— start —

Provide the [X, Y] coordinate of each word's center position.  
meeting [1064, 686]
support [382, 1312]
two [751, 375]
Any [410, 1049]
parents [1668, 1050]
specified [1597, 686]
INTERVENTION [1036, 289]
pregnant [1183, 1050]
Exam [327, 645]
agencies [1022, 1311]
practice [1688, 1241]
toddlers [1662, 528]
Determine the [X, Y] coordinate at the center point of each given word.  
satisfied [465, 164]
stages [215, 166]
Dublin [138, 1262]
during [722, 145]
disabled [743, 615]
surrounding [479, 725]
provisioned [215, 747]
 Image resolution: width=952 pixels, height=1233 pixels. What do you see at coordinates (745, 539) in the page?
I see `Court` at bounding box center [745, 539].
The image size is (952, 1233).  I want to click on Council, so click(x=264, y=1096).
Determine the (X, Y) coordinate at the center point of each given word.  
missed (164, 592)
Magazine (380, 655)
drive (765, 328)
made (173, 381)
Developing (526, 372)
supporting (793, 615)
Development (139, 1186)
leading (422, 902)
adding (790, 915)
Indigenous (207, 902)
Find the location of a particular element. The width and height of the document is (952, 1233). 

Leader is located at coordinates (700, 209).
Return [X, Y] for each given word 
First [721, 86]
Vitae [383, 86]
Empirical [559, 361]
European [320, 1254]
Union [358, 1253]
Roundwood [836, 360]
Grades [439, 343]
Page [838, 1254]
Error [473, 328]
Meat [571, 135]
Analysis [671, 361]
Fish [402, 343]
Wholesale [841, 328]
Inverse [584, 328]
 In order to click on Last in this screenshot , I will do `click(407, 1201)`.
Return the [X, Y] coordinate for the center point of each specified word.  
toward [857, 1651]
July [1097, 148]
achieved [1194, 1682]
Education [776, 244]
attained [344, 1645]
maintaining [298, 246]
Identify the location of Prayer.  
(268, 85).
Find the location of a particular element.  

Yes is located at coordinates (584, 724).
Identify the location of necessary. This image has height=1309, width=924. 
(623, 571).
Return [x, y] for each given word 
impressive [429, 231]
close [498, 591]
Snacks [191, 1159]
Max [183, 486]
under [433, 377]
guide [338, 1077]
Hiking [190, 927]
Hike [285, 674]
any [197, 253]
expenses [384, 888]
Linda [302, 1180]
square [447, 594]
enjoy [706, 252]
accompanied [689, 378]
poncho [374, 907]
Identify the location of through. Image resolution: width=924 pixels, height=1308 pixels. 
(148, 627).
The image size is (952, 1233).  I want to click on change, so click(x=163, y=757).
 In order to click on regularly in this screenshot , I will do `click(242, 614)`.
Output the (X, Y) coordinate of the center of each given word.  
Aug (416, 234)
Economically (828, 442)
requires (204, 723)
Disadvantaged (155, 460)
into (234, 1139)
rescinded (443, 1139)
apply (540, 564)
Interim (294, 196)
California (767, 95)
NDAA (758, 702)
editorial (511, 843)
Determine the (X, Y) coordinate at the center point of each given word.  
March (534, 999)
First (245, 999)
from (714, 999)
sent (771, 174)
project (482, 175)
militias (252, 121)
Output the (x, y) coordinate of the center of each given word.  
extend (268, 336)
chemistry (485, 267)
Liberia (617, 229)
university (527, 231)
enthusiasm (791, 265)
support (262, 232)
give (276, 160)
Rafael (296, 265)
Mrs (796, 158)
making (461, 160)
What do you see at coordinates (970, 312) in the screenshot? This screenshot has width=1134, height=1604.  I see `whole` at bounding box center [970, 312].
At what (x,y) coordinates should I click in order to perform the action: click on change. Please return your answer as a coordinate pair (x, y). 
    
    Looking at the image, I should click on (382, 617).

— end —

## Requirement
Present every line of the listing above as a numbered list, leaving out the blank lines.

## Response to the exercise
1. Provide the [X, Y] coordinate of each word's center position.  
2. meeting [1064, 686]
3. support [382, 1312]
4. two [751, 375]
5. Any [410, 1049]
6. parents [1668, 1050]
7. specified [1597, 686]
8. INTERVENTION [1036, 289]
9. pregnant [1183, 1050]
10. Exam [327, 645]
11. agencies [1022, 1311]
12. practice [1688, 1241]
13. toddlers [1662, 528]
14. Determine the [X, Y] coordinate at the center point of each given word.  
15. satisfied [465, 164]
16. stages [215, 166]
17. Dublin [138, 1262]
18. during [722, 145]
19. disabled [743, 615]
20. surrounding [479, 725]
21. provisioned [215, 747]
22.  Image resolution: width=952 pixels, height=1233 pixels. What do you see at coordinates (745, 539) in the page?
23. I see `Court` at bounding box center [745, 539].
24. The image size is (952, 1233).  I want to click on Council, so click(x=264, y=1096).
25. Determine the (X, Y) coordinate at the center point of each given word.  
26. missed (164, 592)
27. Magazine (380, 655)
28. drive (765, 328)
29. made (173, 381)
30. Developing (526, 372)
31. supporting (793, 615)
32. Development (139, 1186)
33. leading (422, 902)
34. adding (790, 915)
35. Indigenous (207, 902)
36. Find the location of a particular element. The width and height of the document is (952, 1233). 
37. Leader is located at coordinates (700, 209).
38. Return [X, Y] for each given word 
39. First [721, 86]
40. Vitae [383, 86]
41. Empirical [559, 361]
42. European [320, 1254]
43. Union [358, 1253]
44. Roundwood [836, 360]
45. Grades [439, 343]
46. Page [838, 1254]
47. Error [473, 328]
48. Meat [571, 135]
49. Analysis [671, 361]
50. Fish [402, 343]
51. Wholesale [841, 328]
52. Inverse [584, 328]
53.  In order to click on Last in this screenshot , I will do `click(407, 1201)`.
54. Return the [X, Y] coordinate for the center point of each specified word.  
55. toward [857, 1651]
56. July [1097, 148]
57. achieved [1194, 1682]
58. Education [776, 244]
59. attained [344, 1645]
60. maintaining [298, 246]
61. Identify the location of Prayer.  
62. (268, 85).
63. Find the location of a particular element.  
64. Yes is located at coordinates (584, 724).
65. Identify the location of necessary. This image has height=1309, width=924. 
66. (623, 571).
67. Return [x, y] for each given word 
68. impressive [429, 231]
69. close [498, 591]
70. Snacks [191, 1159]
71. Max [183, 486]
72. under [433, 377]
73. guide [338, 1077]
74. Hiking [190, 927]
75. Hike [285, 674]
76. any [197, 253]
77. expenses [384, 888]
78. Linda [302, 1180]
79. square [447, 594]
80. enjoy [706, 252]
81. accompanied [689, 378]
82. poncho [374, 907]
83. Identify the location of through. Image resolution: width=924 pixels, height=1308 pixels. 
84. (148, 627).
85. The image size is (952, 1233).  I want to click on change, so click(x=163, y=757).
86.  In order to click on regularly in this screenshot , I will do `click(242, 614)`.
87. Output the (X, Y) coordinate of the center of each given word.  
88. Aug (416, 234)
89. Economically (828, 442)
90. requires (204, 723)
91. Disadvantaged (155, 460)
92. into (234, 1139)
93. rescinded (443, 1139)
94. apply (540, 564)
95. Interim (294, 196)
96. California (767, 95)
97. NDAA (758, 702)
98. editorial (511, 843)
99. Determine the (X, Y) coordinate at the center point of each given word.  
100. March (534, 999)
101. First (245, 999)
102. from (714, 999)
103. sent (771, 174)
104. project (482, 175)
105. militias (252, 121)
106. Output the (x, y) coordinate of the center of each given word.  
107. extend (268, 336)
108. chemistry (485, 267)
109. Liberia (617, 229)
110. university (527, 231)
111. enthusiasm (791, 265)
112. support (262, 232)
113. give (276, 160)
114. Rafael (296, 265)
115. Mrs (796, 158)
116. making (461, 160)
117. What do you see at coordinates (970, 312) in the screenshot? This screenshot has width=1134, height=1604.  I see `whole` at bounding box center [970, 312].
118. At what (x,y) coordinates should I click in order to perform the action: click on change. Please return your answer as a coordinate pair (x, y). 
119.     Looking at the image, I should click on (382, 617).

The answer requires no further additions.